→ **Direction**
Continue the passage below on higher education accreditation in India, starting after its final sentence.

→ **Selected excerpt**
To build world-class higher education institutions in India, a lot of changes in higher education policies, governance practices and financial patterns need to be introduced. One of the key issues in this regard is the method of assessment and accreditation. In India, the University Grants Commission distributes government grants and regulates the standards of university education. In the case of professional education, this function (not grant distribution) is shared by professional councils set up under separate statutes including the All India Council for Technical Education (AICTE) Act.
Assessment and accreditation are highly complex and professional tasks which require special expertise of independent scholars and educational administrators. The process should be credible and transparent, based on criteria widely accepted by the academic and professional bodies as it can make or mar the future of institutions and its stakeholders. As such, it should be done by registered accountable professional bodies that should be recognised for its competence for the job. This is what the National Accreditation Regulatory Authority for Higher Educational Institutions Bill (2010) which is pending in Parliament, seeks to establish in India.

→ **Stored records**
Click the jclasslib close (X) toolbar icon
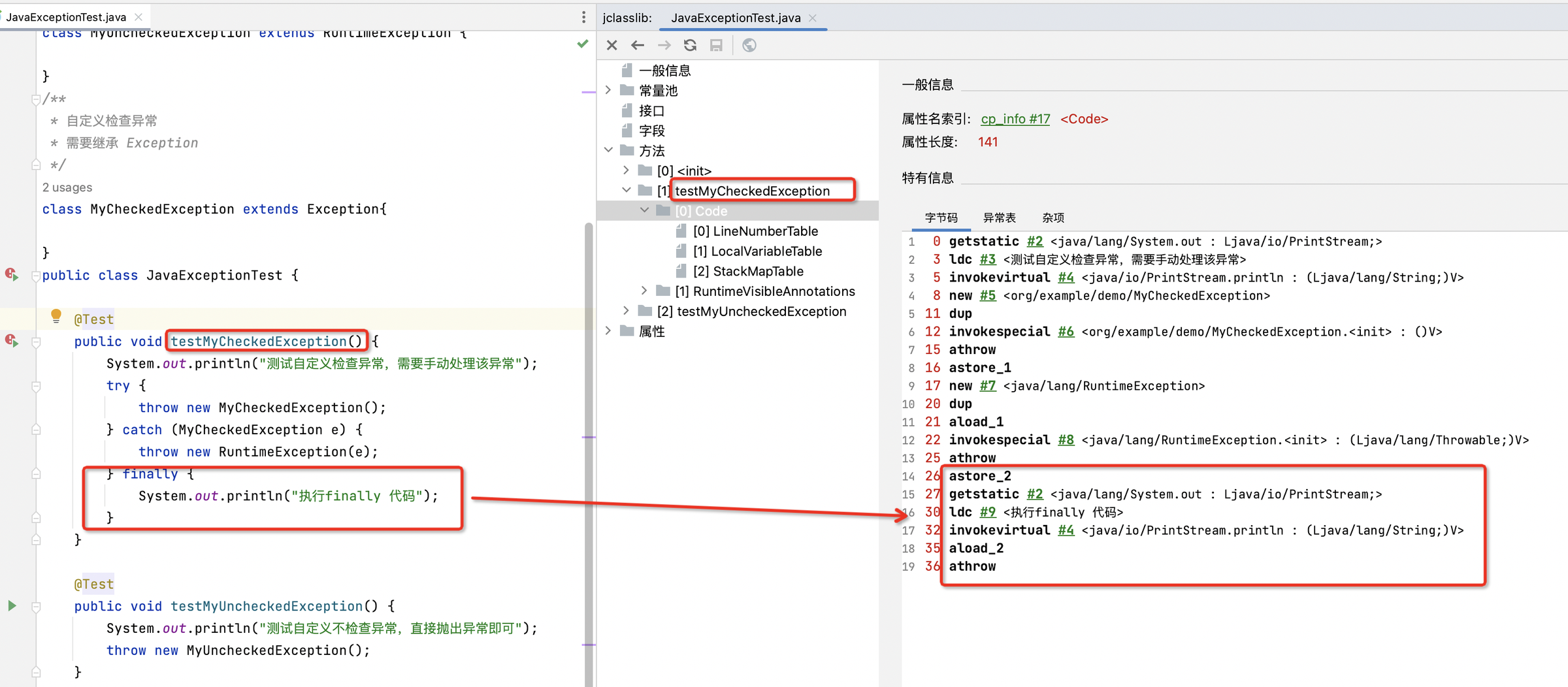1568x687 pixels. point(612,45)
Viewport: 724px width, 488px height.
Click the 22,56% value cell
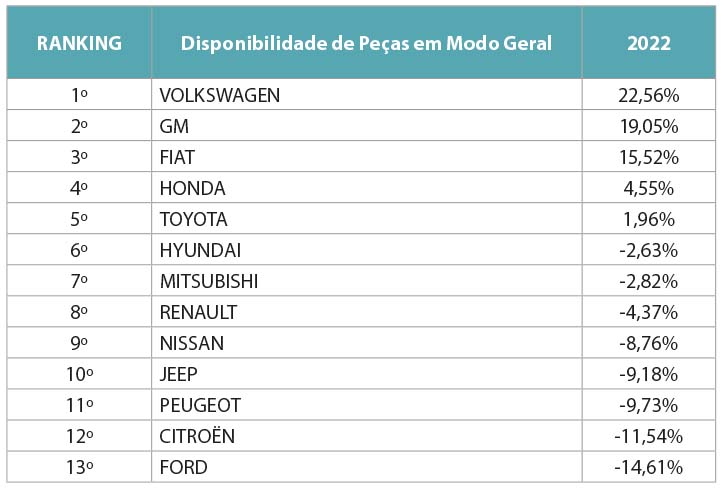pyautogui.click(x=648, y=96)
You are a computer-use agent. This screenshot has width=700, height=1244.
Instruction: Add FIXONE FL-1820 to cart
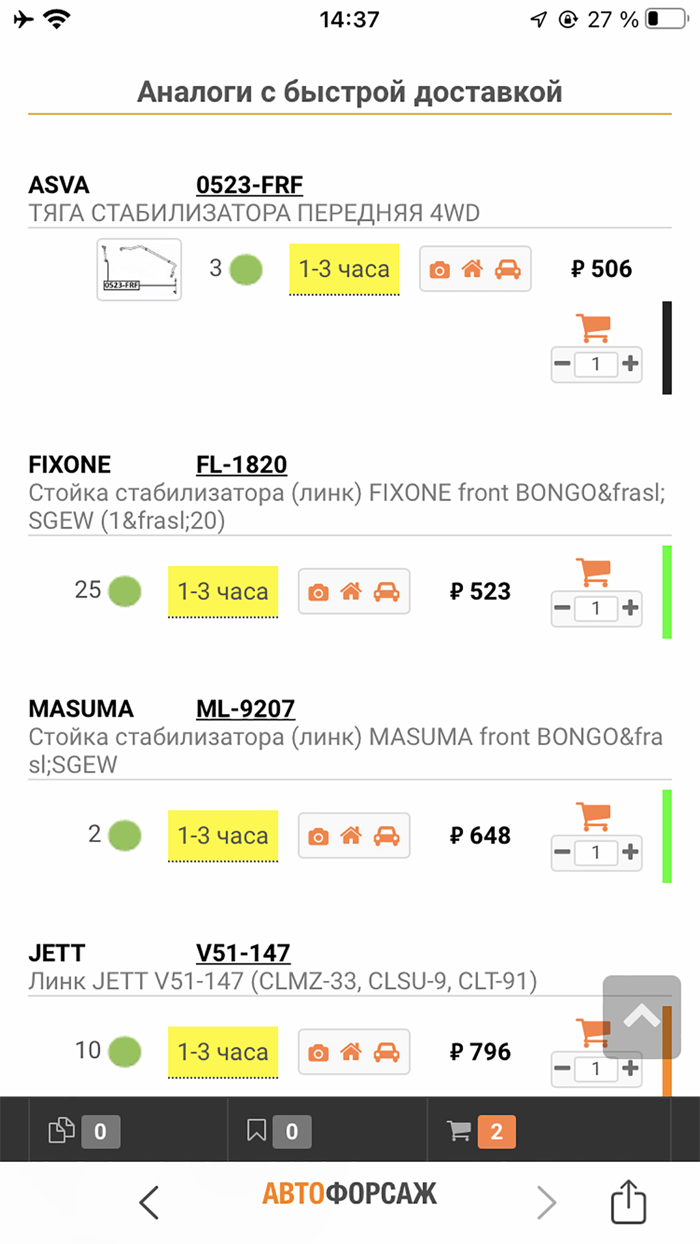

→ **Task answer**
At present, ad hoc inspection committees of nominated teachers (who have no special expertise on assessment of courses and institutions), are picked up by NAAC or AICTE or other professional councils to prepare reports after they visit the institutions concerned. The process is voluntary. The product is not comparative and may vary depending on the composition of the committee and a variety of other factors. No wonder some of the leading institutions in the country refused to be assessed and accredited by such committees. Delhi University and Jawaharlal Nehru University, two leading universities in the capital have not gone for NAAC accreditation.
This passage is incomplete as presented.